• Exercise directions
Your output consists solely of the lines from the one that contains "You are a computer-use" to the end of the material, each reproduced exactly; pictures do not belong in it.
----
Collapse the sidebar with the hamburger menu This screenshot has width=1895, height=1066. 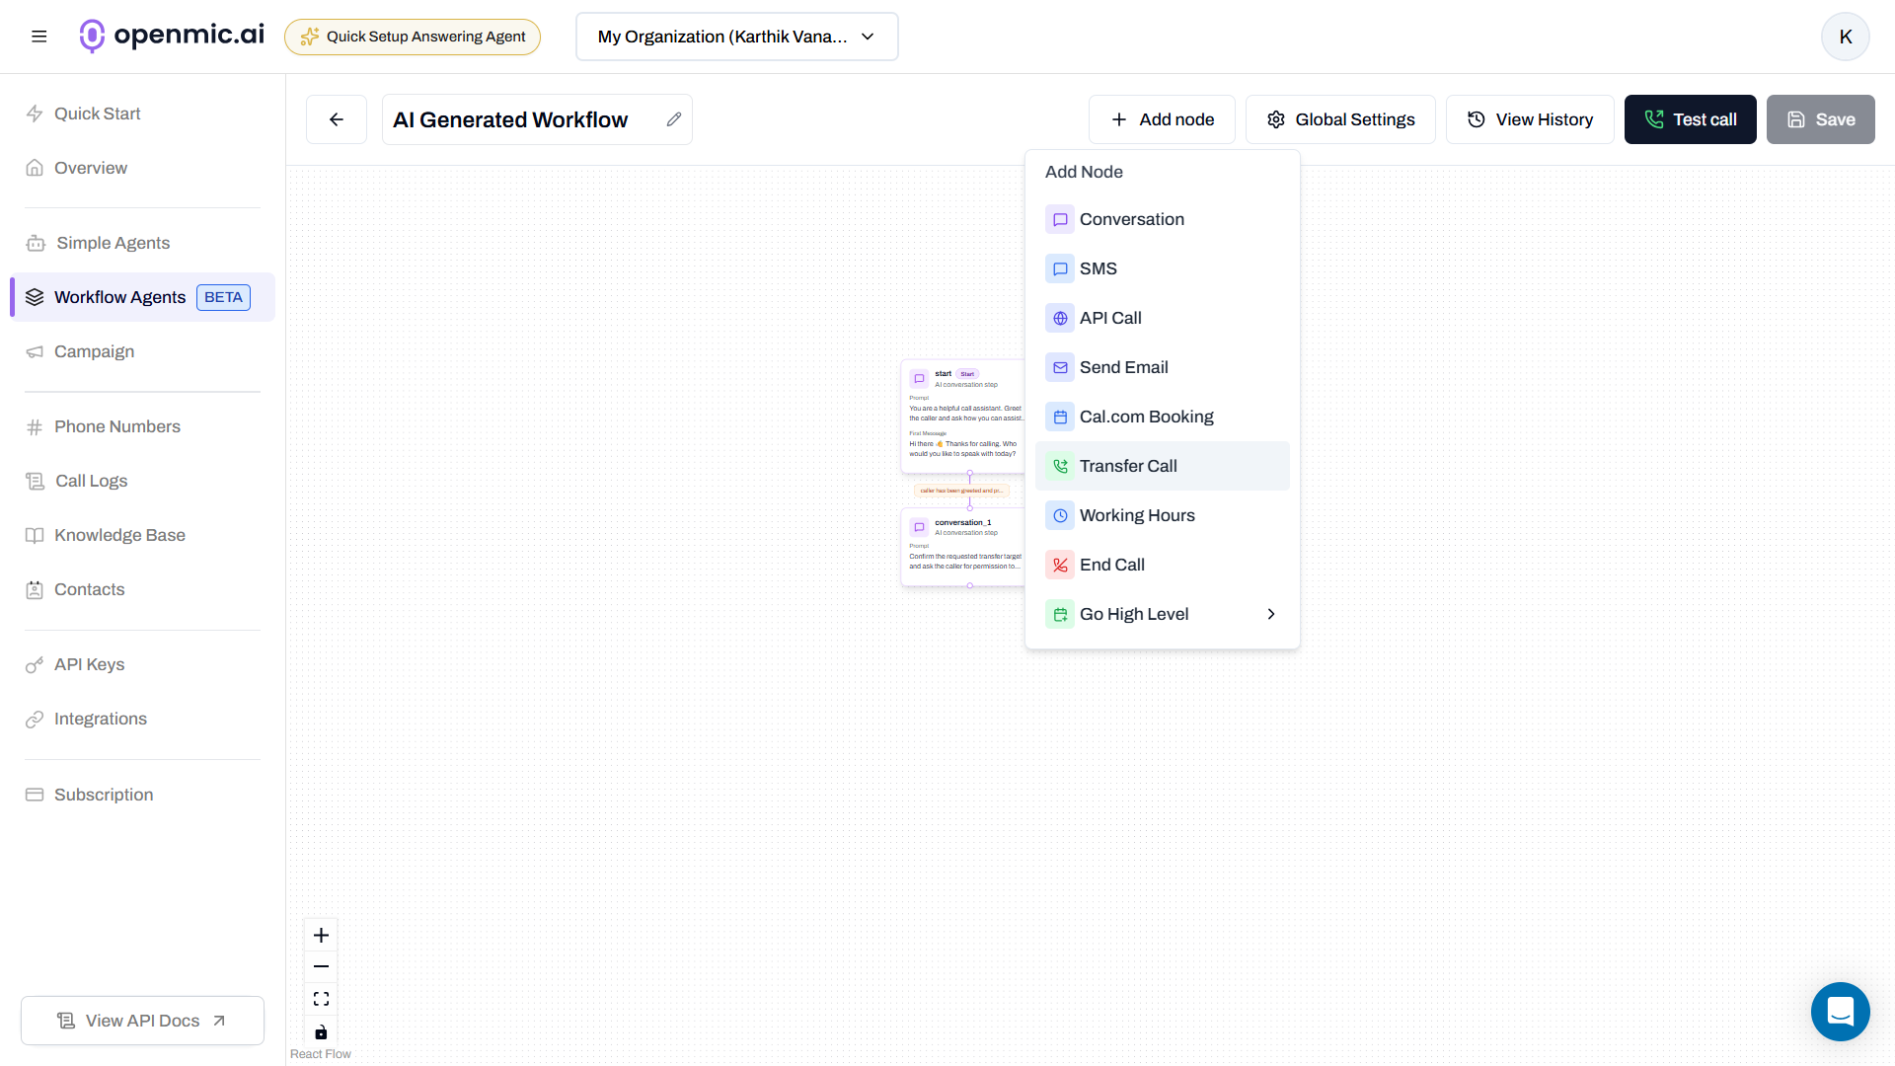[39, 36]

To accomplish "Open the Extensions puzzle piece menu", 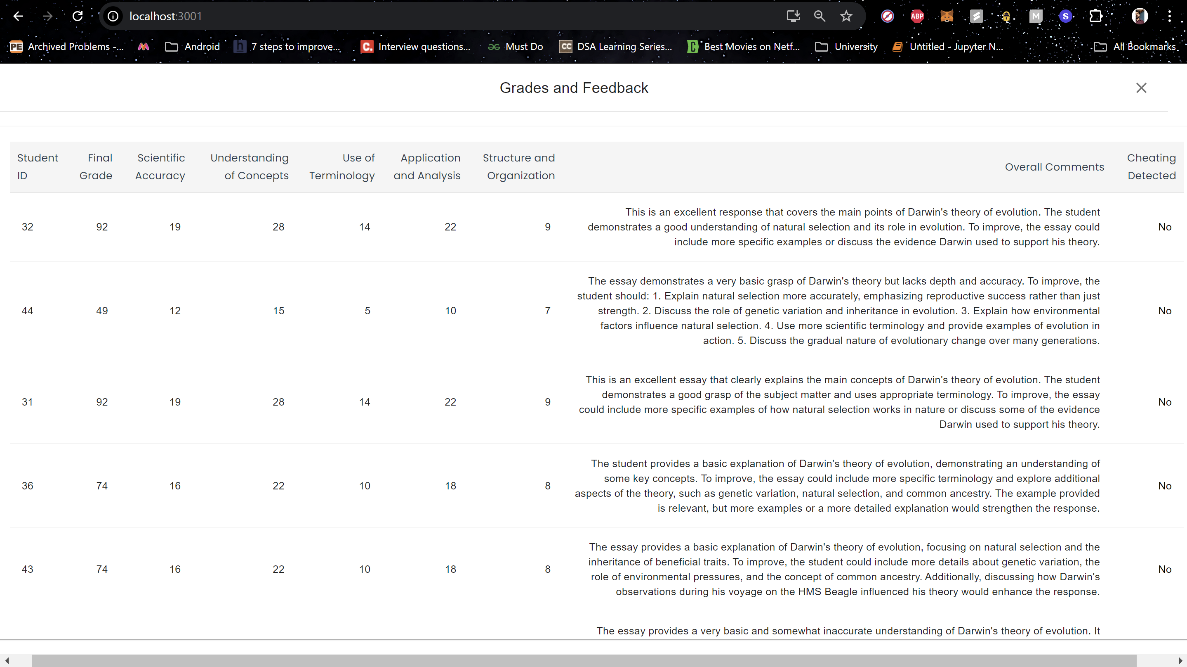I will tap(1095, 16).
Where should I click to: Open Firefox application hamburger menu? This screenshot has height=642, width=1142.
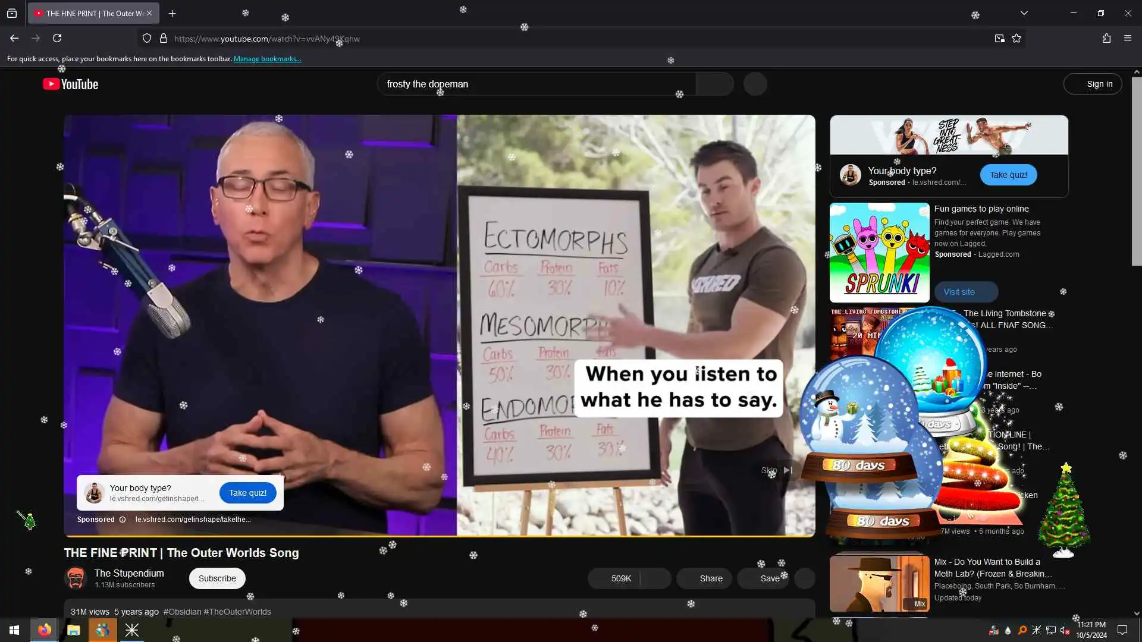coord(1128,39)
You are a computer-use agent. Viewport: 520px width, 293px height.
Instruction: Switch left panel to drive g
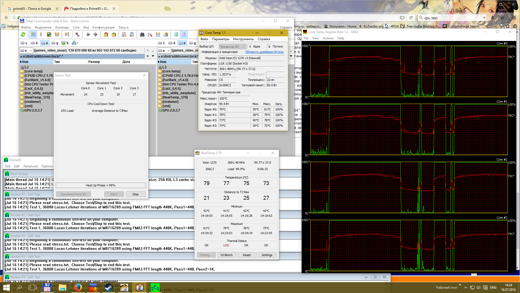point(55,43)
----
• Solution to the exercise
You are a computer-use agent. Viewport: 520px width, 293px height.
Instruction: Switch left panel to drive g
point(55,43)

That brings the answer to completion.